Exercise aim:
Below are the entries; give again exactly the lines from the one mentioning "Viewport: 815px width, 466px height." through the one mentioning "Clear the log", inclusive.

[Stored data]

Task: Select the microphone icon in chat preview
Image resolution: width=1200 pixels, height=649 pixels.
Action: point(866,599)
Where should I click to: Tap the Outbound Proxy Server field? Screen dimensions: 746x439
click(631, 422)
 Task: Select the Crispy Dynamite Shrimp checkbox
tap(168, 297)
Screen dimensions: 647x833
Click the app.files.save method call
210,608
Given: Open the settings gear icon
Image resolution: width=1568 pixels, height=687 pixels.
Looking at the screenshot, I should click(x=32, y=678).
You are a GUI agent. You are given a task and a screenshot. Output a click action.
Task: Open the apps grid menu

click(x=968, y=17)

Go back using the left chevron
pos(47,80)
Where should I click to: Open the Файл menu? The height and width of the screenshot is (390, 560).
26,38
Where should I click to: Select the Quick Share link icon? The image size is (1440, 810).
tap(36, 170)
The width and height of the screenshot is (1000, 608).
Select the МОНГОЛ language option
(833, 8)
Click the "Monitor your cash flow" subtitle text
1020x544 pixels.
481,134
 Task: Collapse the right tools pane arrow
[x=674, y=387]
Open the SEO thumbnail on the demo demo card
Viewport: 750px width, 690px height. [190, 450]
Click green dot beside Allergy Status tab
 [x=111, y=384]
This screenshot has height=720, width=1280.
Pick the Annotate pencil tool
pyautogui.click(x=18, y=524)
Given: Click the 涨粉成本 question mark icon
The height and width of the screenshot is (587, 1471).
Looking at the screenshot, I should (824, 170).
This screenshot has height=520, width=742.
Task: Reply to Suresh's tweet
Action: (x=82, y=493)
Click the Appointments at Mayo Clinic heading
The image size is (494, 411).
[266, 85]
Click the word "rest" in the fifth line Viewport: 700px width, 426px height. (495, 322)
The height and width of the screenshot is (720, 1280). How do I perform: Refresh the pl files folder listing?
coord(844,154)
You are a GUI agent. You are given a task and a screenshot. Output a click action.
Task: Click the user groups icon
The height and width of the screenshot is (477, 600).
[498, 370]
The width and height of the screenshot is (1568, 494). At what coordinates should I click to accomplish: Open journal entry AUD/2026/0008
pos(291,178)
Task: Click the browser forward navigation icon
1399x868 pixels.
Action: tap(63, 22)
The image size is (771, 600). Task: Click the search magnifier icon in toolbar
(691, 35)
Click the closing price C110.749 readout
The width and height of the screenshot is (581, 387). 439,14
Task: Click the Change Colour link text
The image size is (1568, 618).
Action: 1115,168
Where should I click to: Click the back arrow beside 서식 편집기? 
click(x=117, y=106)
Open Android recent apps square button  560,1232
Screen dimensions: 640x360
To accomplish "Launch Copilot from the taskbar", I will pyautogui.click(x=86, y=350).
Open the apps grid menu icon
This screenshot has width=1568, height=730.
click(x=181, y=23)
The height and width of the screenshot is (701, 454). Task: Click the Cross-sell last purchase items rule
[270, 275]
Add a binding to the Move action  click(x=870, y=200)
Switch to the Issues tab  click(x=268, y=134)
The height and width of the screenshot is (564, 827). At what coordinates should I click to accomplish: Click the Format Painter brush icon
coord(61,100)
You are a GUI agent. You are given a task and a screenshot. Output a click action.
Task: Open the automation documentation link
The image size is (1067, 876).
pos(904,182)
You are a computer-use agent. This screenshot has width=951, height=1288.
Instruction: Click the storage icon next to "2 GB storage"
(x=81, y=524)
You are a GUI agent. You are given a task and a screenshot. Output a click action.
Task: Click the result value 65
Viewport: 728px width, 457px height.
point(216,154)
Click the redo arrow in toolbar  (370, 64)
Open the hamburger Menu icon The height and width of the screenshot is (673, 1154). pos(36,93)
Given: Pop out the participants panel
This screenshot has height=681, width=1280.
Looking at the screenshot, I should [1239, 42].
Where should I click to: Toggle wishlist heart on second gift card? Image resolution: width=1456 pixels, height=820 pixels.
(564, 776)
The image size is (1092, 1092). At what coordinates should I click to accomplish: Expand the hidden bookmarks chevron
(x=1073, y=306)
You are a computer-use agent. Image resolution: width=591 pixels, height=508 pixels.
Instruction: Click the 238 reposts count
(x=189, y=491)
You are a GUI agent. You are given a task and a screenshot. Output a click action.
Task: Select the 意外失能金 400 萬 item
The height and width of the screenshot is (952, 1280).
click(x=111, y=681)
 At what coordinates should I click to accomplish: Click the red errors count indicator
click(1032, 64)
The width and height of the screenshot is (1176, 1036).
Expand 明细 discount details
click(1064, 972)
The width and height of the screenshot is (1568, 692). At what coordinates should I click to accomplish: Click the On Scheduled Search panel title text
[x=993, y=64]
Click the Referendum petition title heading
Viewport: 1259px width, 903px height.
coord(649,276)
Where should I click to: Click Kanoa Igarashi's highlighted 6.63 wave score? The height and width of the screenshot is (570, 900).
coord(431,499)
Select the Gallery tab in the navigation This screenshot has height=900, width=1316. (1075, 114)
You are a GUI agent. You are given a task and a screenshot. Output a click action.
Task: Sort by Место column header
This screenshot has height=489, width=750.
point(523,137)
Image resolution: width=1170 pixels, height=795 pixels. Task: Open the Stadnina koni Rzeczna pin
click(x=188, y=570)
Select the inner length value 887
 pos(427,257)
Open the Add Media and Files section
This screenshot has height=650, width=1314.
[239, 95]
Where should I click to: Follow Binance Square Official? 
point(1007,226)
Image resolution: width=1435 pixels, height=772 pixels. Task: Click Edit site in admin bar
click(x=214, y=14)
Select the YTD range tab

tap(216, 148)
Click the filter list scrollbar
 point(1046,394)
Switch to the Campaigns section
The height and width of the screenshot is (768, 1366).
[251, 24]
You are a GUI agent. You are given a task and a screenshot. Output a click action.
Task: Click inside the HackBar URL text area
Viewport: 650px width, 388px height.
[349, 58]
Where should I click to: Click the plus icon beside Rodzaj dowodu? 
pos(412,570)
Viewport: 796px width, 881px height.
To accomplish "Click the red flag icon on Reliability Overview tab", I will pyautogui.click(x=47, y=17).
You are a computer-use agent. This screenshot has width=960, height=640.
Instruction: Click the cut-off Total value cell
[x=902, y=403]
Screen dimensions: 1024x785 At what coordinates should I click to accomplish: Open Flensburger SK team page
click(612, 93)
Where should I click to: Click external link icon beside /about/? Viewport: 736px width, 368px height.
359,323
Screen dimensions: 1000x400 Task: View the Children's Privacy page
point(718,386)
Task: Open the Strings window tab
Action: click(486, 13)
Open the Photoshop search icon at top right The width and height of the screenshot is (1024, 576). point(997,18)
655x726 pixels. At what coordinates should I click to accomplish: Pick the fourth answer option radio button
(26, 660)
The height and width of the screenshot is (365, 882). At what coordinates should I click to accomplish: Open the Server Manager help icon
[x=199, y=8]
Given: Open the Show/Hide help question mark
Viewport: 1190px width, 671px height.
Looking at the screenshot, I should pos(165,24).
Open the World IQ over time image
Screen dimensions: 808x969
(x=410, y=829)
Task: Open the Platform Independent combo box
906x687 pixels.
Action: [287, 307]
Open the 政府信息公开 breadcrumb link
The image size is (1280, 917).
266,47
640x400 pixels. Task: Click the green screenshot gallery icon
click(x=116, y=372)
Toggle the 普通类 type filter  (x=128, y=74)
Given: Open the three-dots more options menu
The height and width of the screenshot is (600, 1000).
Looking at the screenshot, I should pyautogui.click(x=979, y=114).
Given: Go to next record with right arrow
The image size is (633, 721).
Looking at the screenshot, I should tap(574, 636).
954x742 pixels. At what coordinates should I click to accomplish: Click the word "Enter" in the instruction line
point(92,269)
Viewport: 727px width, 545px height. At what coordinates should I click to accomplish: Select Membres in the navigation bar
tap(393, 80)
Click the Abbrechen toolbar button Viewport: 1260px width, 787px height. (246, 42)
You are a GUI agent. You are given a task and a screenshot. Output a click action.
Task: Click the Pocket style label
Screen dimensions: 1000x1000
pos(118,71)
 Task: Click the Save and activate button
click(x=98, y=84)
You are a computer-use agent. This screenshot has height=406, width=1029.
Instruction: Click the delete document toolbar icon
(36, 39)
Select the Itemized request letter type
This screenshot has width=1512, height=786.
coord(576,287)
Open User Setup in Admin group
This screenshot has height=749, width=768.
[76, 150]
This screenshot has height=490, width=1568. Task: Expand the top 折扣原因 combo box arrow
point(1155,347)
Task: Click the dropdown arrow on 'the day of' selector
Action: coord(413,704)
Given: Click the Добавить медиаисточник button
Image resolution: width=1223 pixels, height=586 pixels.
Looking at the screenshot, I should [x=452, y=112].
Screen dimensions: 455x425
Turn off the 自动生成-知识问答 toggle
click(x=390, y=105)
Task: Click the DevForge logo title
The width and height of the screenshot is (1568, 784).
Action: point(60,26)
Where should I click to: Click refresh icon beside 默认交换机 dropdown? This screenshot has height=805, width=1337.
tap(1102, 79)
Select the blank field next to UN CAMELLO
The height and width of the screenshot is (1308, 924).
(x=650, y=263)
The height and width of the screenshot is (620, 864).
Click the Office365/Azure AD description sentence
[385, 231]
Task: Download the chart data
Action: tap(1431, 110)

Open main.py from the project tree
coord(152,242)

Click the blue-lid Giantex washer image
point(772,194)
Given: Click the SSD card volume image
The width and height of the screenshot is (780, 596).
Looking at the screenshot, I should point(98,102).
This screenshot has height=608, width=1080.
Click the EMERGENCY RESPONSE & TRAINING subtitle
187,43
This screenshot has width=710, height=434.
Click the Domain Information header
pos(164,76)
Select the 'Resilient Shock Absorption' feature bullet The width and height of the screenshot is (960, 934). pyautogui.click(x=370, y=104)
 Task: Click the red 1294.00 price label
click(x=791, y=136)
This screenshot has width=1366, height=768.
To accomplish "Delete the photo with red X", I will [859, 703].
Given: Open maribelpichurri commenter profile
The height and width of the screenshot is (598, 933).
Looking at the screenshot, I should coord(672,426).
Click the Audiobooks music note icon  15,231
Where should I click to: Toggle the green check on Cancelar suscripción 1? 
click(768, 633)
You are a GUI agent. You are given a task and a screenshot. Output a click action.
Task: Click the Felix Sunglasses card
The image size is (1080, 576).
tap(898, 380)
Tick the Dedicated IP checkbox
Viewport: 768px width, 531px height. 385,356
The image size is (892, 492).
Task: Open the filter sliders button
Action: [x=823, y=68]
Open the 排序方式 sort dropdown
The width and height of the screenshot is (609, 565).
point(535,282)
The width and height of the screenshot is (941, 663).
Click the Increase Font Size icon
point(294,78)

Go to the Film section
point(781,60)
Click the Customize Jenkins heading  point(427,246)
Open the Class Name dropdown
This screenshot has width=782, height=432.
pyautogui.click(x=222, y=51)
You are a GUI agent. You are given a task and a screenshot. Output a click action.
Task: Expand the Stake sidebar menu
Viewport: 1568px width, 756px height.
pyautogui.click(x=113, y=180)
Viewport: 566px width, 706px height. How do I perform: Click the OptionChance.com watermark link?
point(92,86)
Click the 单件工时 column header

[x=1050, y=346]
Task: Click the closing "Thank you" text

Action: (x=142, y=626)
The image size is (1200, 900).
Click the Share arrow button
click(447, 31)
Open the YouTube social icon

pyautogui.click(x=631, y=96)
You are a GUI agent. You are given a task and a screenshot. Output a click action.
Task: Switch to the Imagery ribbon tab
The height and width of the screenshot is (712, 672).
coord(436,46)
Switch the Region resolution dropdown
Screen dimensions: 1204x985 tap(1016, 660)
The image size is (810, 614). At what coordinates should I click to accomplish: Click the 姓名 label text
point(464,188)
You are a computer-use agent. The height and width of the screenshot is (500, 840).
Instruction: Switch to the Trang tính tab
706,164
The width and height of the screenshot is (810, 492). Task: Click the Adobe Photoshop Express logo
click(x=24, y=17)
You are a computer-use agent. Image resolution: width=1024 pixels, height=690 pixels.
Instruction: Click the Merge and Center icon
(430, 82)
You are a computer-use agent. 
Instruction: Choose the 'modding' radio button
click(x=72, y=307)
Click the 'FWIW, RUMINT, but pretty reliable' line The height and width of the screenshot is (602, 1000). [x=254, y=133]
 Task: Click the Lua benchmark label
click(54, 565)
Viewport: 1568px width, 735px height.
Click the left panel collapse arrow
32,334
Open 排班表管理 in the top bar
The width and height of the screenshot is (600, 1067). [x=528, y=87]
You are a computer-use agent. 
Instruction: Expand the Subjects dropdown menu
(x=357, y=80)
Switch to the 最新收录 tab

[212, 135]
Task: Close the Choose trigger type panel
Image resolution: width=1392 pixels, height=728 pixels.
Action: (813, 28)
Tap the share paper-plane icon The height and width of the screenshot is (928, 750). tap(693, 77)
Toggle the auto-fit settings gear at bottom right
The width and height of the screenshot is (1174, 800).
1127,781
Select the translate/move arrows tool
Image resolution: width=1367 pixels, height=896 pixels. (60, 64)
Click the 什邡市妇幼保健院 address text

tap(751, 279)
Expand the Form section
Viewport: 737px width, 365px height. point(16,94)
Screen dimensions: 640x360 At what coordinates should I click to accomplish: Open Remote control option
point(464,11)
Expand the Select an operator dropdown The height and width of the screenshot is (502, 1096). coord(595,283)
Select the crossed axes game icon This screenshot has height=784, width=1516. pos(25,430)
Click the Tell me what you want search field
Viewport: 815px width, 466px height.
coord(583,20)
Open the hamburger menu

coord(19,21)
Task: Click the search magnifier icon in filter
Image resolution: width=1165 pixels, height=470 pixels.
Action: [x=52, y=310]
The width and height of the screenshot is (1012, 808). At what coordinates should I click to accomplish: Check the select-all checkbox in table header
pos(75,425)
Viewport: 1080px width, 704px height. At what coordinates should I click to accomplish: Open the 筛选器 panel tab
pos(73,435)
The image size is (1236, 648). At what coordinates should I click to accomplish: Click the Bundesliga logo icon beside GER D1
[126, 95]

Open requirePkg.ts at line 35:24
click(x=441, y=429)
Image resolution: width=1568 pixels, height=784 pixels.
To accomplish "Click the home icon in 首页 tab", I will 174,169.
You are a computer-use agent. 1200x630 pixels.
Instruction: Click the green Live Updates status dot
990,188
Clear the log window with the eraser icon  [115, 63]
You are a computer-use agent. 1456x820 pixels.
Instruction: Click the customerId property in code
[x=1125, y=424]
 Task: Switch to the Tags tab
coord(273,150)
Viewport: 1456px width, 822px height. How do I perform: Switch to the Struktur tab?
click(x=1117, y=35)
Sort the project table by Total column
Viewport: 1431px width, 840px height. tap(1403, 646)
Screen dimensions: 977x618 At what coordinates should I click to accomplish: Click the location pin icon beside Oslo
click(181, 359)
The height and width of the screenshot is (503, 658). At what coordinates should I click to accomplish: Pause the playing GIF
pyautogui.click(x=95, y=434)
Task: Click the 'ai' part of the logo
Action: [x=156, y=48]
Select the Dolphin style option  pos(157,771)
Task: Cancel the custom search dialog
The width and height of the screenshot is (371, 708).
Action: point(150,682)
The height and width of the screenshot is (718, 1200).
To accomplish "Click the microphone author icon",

Task output:
Viewport: 815px width, 466px height.
coord(583,20)
Open the hamburger menu

coord(19,21)
Task: Click the search magnifier icon in filter
Image resolution: width=1165 pixels, height=470 pixels.
Action: [x=52, y=310]
The width and height of the screenshot is (1012, 808). At what coordinates should I click to accomplish: Check the select-all checkbox in table header
pos(75,425)
Viewport: 1080px width, 704px height. At what coordinates should I click to accomplish: Open the 筛选器 panel tab
pos(73,435)
The image size is (1236, 648). At what coordinates should I click to accomplish: Click the Bundesliga logo icon beside GER D1
[126, 95]

Open requirePkg.ts at line 35:24
click(x=441, y=429)
Image resolution: width=1568 pixels, height=784 pixels.
To accomplish "Click the home icon in 首页 tab", I will 174,169.
You are a computer-use agent. 1200x630 pixels.
Instruction: Click the green Live Updates status dot
990,188
Clear the log window with the eraser icon  [115, 63]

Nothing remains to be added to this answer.